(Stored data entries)
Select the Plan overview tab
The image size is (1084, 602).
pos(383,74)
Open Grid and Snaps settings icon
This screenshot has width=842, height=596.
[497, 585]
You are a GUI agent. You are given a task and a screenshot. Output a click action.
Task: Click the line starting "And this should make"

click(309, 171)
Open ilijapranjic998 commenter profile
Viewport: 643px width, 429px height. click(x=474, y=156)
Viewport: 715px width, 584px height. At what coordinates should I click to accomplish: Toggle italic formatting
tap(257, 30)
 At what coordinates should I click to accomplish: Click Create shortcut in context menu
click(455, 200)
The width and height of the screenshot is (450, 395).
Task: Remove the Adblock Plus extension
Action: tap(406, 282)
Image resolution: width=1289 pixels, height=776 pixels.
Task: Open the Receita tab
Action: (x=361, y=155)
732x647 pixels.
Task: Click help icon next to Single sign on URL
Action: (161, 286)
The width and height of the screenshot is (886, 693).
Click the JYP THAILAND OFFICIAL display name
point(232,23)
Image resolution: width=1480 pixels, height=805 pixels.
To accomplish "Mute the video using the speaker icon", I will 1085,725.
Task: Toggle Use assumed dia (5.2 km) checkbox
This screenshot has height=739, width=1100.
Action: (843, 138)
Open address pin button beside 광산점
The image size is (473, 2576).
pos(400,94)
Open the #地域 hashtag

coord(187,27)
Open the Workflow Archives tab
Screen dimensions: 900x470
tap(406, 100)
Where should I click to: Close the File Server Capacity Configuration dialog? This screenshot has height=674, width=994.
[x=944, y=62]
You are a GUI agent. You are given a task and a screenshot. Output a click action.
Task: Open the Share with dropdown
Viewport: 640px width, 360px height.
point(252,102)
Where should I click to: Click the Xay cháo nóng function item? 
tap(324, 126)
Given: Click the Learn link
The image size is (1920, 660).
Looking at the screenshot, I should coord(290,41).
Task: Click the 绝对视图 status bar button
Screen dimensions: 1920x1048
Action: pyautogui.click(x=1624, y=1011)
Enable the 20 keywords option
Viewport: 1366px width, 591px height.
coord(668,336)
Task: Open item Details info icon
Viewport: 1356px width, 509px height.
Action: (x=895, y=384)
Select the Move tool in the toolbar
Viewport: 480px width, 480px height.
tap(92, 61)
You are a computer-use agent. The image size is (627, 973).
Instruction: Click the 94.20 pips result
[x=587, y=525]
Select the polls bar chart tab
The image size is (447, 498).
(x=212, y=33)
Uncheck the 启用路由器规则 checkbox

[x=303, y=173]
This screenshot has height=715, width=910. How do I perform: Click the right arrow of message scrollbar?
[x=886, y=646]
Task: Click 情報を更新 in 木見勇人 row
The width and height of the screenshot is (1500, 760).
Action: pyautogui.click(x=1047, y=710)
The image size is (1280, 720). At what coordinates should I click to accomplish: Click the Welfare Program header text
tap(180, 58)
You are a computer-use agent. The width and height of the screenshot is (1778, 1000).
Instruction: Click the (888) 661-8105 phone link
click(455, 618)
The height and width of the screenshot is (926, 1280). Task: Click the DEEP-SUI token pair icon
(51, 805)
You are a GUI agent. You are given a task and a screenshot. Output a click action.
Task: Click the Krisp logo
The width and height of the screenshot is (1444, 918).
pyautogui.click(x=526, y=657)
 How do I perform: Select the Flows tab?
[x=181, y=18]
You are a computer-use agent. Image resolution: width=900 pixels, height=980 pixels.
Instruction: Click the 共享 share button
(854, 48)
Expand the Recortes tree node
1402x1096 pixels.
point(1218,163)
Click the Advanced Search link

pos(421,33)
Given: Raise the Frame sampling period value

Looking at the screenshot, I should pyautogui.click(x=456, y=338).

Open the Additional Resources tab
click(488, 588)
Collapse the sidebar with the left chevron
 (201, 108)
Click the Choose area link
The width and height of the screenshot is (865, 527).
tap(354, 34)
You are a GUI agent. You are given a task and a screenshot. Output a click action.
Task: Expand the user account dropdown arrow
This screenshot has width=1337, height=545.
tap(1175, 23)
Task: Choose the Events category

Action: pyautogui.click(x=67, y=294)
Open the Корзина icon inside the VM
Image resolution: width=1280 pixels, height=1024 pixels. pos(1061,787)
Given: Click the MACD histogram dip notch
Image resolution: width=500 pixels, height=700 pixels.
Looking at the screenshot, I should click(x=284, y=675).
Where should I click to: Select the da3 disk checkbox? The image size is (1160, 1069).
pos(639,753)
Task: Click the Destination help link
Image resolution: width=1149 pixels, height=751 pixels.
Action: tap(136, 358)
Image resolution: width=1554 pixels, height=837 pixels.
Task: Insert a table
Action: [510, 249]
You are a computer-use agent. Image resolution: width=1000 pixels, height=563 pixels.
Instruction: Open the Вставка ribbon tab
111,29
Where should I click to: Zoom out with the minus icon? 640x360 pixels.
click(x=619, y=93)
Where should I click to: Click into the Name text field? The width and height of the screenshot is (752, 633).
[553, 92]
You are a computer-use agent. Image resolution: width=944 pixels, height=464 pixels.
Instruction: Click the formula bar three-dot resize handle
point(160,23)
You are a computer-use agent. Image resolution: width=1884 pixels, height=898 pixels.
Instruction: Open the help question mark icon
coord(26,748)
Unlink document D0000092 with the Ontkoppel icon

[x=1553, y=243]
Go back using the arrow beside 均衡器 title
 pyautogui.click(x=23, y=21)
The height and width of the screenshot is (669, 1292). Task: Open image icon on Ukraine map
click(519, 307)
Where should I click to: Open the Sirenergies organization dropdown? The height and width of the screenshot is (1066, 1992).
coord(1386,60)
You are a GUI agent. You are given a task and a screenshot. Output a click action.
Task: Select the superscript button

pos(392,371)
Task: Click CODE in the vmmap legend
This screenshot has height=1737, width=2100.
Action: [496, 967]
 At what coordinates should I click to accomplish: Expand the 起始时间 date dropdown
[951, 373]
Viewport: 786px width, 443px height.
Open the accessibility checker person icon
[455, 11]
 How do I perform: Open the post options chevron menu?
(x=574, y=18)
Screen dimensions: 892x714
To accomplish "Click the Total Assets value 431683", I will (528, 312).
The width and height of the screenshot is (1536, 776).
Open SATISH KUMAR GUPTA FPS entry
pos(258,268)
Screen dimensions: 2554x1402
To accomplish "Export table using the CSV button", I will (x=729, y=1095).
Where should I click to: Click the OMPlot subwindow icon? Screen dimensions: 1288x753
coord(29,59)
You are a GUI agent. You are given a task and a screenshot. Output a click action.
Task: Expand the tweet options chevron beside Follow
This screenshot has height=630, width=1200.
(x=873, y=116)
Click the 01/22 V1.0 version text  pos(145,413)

The task: Where the data above reaches the line holding "Viewport: 715px width, 584px", begin printing, and stop after the line holding "Task: Open the Share with dropdown". Each line must be reproduced exactly, with nothing else added.

Solution below:
Viewport: 715px width, 584px height. At what coordinates should I click to accomplish: Toggle italic formatting
tap(257, 30)
 At what coordinates should I click to accomplish: Click Create shortcut in context menu
click(455, 200)
The width and height of the screenshot is (450, 395).
Task: Remove the Adblock Plus extension
Action: tap(406, 282)
Image resolution: width=1289 pixels, height=776 pixels.
Task: Open the Receita tab
Action: (x=361, y=155)
732x647 pixels.
Task: Click help icon next to Single sign on URL
Action: (161, 286)
The width and height of the screenshot is (886, 693).
Click the JYP THAILAND OFFICIAL display name
point(232,23)
Image resolution: width=1480 pixels, height=805 pixels.
To accomplish "Mute the video using the speaker icon", I will 1085,725.
Task: Toggle Use assumed dia (5.2 km) checkbox
This screenshot has height=739, width=1100.
Action: (843, 138)
Open address pin button beside 광산점
The image size is (473, 2576).
pos(400,94)
Open the #地域 hashtag

coord(187,27)
Open the Workflow Archives tab
Screen dimensions: 900x470
tap(406, 100)
Where should I click to: Close the File Server Capacity Configuration dialog? This screenshot has height=674, width=994.
[x=944, y=62]
You are a GUI agent. You are given a task and a screenshot. Output a click action.
Task: Open the Share with dropdown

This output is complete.